Re: unloading plugins (i.e. shared objects) nearly impossible!
Earl Purple wrote:
davidbaraff@gmail.com wrote:
[...]
Well, guess what -- when I destroy that boost::any? My
program crashes. Why? Because my plugin, through the magic
of templating, actually built me a derived class that was
internal to boost::any, with a virtual destructor, and now
that I've unloaded the plugin, I can't call the
destructor!!!!
Correct, you can't. You should have got your plugin to clean
it up before you unplugged it.
You miss the point. He can't. The plugin cannot know about
them, because they aren't the object the plugin returned, they
are copies of it. He's using value semantics, which logically
should work exactly like int. And you certainly wouldn't say
that you cannot unload the plugin because there might be a copy
of an int it returned somewhere.
Said another way: template programming has made it extremely
simple and commonplace for plugin code to build all sorts of
virtual functions behind your back.

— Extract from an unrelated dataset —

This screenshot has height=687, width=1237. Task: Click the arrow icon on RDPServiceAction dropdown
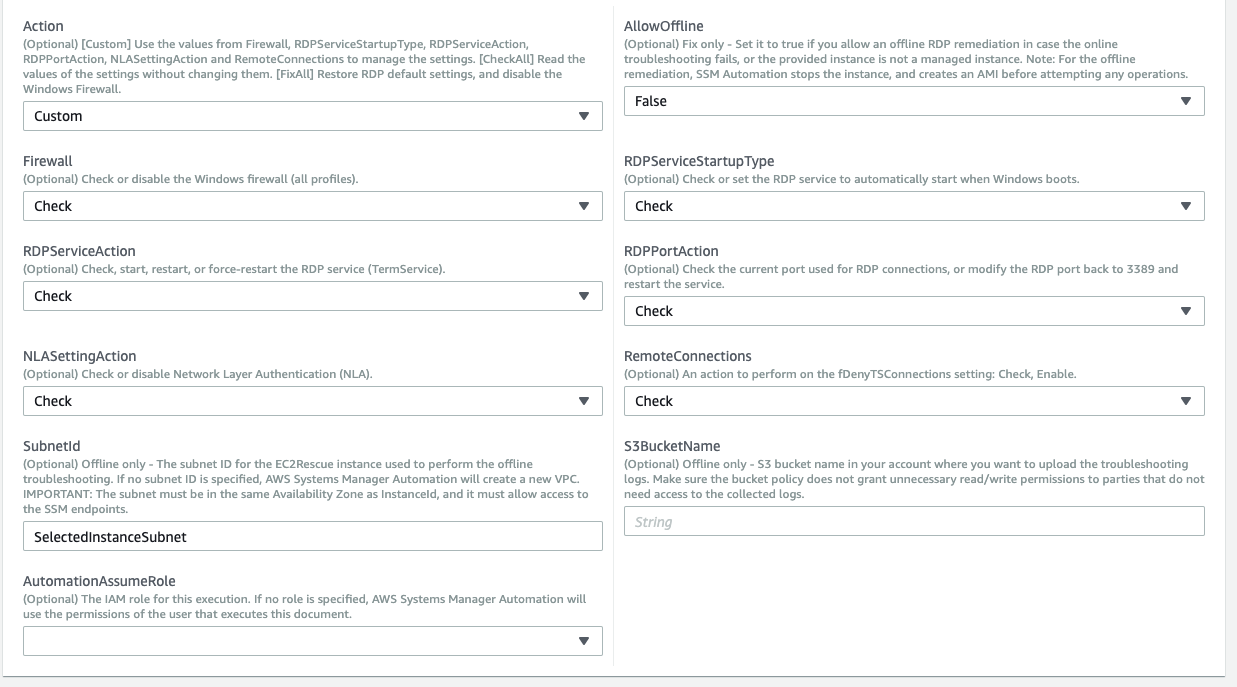pos(584,296)
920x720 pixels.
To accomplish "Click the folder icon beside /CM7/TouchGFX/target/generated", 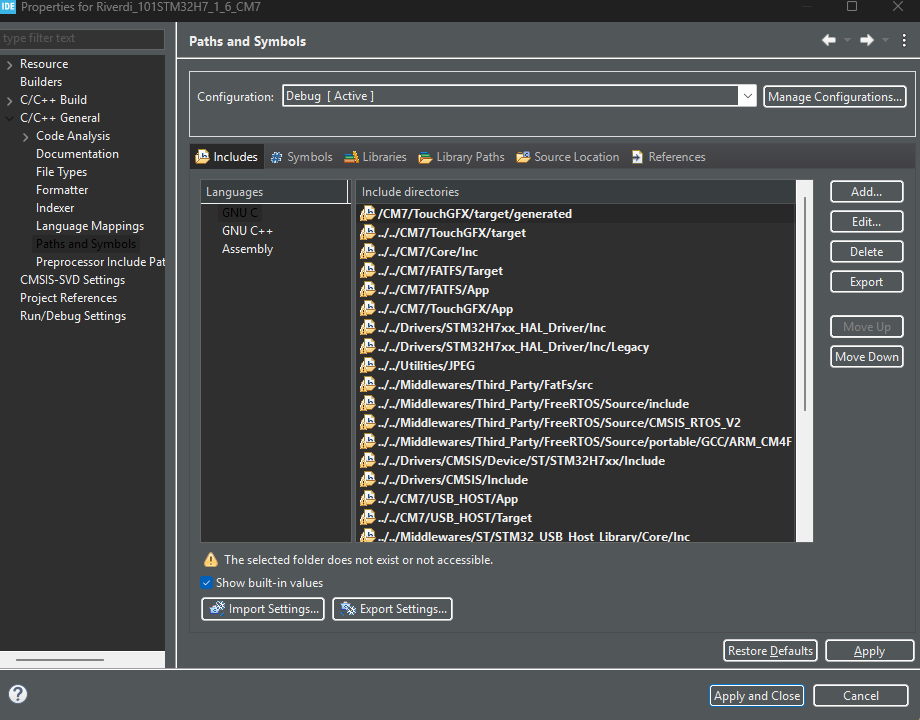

You don't realize that
by passing around simple containers like boost::any, holding
simple types that are not at all defined by your plugin,
that you are still carting around with it some global
symbols that *DO* belong, uniquely, to your plugin.
They're not global, they belong to your plugin.
They're local variables, on the stack. How can a local variable
belong to my plugin?
My confidence that I can ever safely unload a plugin just plummetted.
By a plugin I assume you mean a library that you open with
dlopen() or LoadLibrary or whatever the equivalent is on your
platform, and you've then closed the library, thus meaning you
cannot use any of the symbols that it created. If you still
have symbols from the library around, do not close the
library. That includes any exceptions it may have thrown so if
you are going to catch these exceptions, be certain the
library is still open. I have made that error before.
Again, it depends. Exceptions propagate by copy, so presumably,
you should be safe:-). In fact, of course, you catch by
reference, and count on the polymorphism, so you probably know
you're not safe.
The problem is related to polymorphism. Polymorphism allows
calling the destructor (or other functions) without the code
being aware of what is actually being called at the call site.
Generally, polymorphic objects don't copy, and you know enough
not to keep the object created by the plugin, so you're safe.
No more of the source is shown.